We had wonderful growth in Houston, 13% year-over-year and within that 13% year-over-year, is good sales but incredibly positive lack of churn. We had very, very little in the way of member movement to any other plans and it happens, but it was quite, quite low. Our selling worked out pretty well. We are clearly the number one plant in Southeast Texas. We've extended our quote "lead" particularly in Vermont and in some of the areas in Houston.
And I'll make a point of never talking negatively about competitors, but I think it will be worthwhile to check the stars out for the Houston market for us versus our biggest competitors. I think it's going to put us even in a better spot for 2015. So we see Houston as an absolute jewel in our crown.
In New York, the Northeast, I was disappointed in a negative one on the network private fee-for-service plan, which is now the plan that's got four stars. I think there were some reasons for it. Our competitors in the market, I think were pretty aggressive.
We had to readjust some of our drug formularies to comport with what we thought was good risk management, but again same sort of issue is in this market we are going from three to four stars in 2015 and it's a very large jump in revenue relative to where we were and relative to where our competitors are.
So we are feeling pretty good about that. Obviously you see some pretty big negative numbers on the pyramid. Today's option, midway Southeast, which is not focused there. It's just not our business. We have a history of shedding areas that we don't think are going to be useful to us long haul. I think you can draw some conclusions from this chart about what our core is going to look like. I think we've been pretty clear to the investment world -- investor world about sort of how we think this is going to look going forward.
Our goal is to get down to a group of plans and a group of locations where we can really move the needle on cost and quality. So we are getting there, but -- and I'll repeat this, this only works if we can also get the scale piece right and that's very, very big on the agenda for '14.
ACOs, I kind of hit the punch line before, it's really this last bullet point that I think is worth noting. It's not going to be a '14 issue. It's a futures issue, but I think it's a reason why we are going to hang in there on the ACOs. I think we also learned a lot about kind of membership attribution and how that works.

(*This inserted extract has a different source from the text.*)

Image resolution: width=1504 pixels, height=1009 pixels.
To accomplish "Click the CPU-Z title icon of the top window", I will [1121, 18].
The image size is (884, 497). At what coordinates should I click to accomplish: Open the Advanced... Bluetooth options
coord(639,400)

It's complicated because no one is really signing up for this program. Members have to be attributable to practices and to physicians. We are kind of learning how that works a little bit better than we did before and I think that will work to our benefit later on.
This is a map. I think most of you have seen the map of the United States, but you can sort of look at the concentrations and the nice thing is a lot of our concentrations are in places where we also have some exposure on the MA side.
With four minutes to spare, I guess I should wait for questions till we get to the Olympic Room. So thanks very much everyone and I look forward to hearing your questions in the Olympic Room.